I couldn’t find a TaskPaper-to-html script out there, even though I thought this would have been done a million times by now. (Could be that I’m just getting worse at Googling. Let me know if I’m wrong!) So, I wrote a Perl script to do it:
Usage: perl tp_to_html.pl biglist.taskpaper bigstyle.css
You give it a .taskpaper file and (optionally) a css file, and it’ll generate an html file that’ll contain ul and li elements (you can change the code to use blockquotes and divs, if you want), each set to a class corresponding to the item type – project, task, or note. You can then style those elements and classes in the css file.
TaskPaper is a super simple, yet surprisingly effective application for organizing things into hierarchical lists. It’s intended to be used for to-do lists, but I hadn’t used it for that until yesterday.
For the past couple months, I’ve been mostly using to just jot down, then arrange ideas I had about various projects, which is what I’ve been doing with plain text files for years. The difference between text files and TaskPaper files is that TaskPaper provides formatting for items based on simple cues, like a line starting with a dash or ending with a colon or have a @done “tag” on it. It uses those formatting cues and changes colors and font sizes. It turns out that just doing that makes lists much easier to read and much more attractive. You actually want to look at these lists. That, along with making it very easy, almost unconscious, for the user to format items makes for a rather compelling product, believe it or not.

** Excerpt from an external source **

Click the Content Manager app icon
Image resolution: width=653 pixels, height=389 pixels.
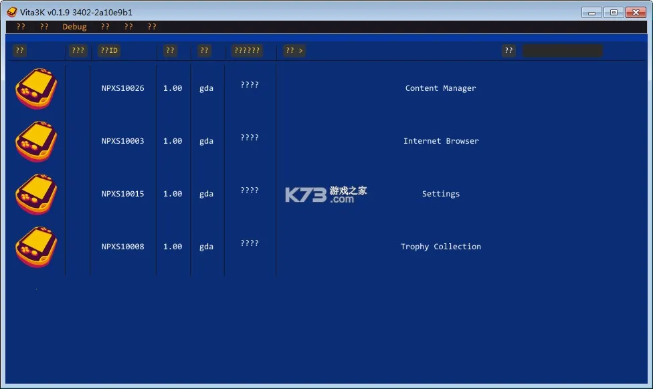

Anyway, I started using it for my resume. I haven’t touched my resume in a while, but I do remember the maintainability messes I used to have. I’d make the base copy in Word or OpenOffice, fighting it to format it the way I wanted. Then, I’d save it as a PDF to mail to people (because that way I could be sure it displayed the way I intended). More often than not, a recruiter would ask for it to be in doc format, so I’d send the original file. And then sometimes, a web form would ask me to paste in my resume in plain text. So, I’d copy it out of the doc file, paste it into a text editor, see that it looked terrible, then mess with it until it looked right. I’d also make an html version, which I’d have to hand code because the “save as html” features on Word and OpenOffice sucked.
Inevitably, I’d have to update the resume, which meant updating three different versions.
This time, I initially decided to just use TaskPaper to organize my editing, without having to fight Open Office. Soon, though, the idea of using just TaskPaper took hold of me. A .taskpaper file, after all, is just a text file with “- ” and “:” and various @tags in it. So, there’s the text version. I could use a script to convert it to html, then a css file to style it. Then, once I had it open in the browser, I could use the OS X print dialog to save it as a PDF. )
So far, I’m pretty satisfied with the system. I really like that the formatting and content are separated. I’m not dreading the next edit or update. Of course, it does have a big flaw: I assumed that there’d be something out there that’d convert either html+css or a PDF to a Word doc. I was wrong, so I’ve got more research to do. If you happen to know how to handle this, please let me know!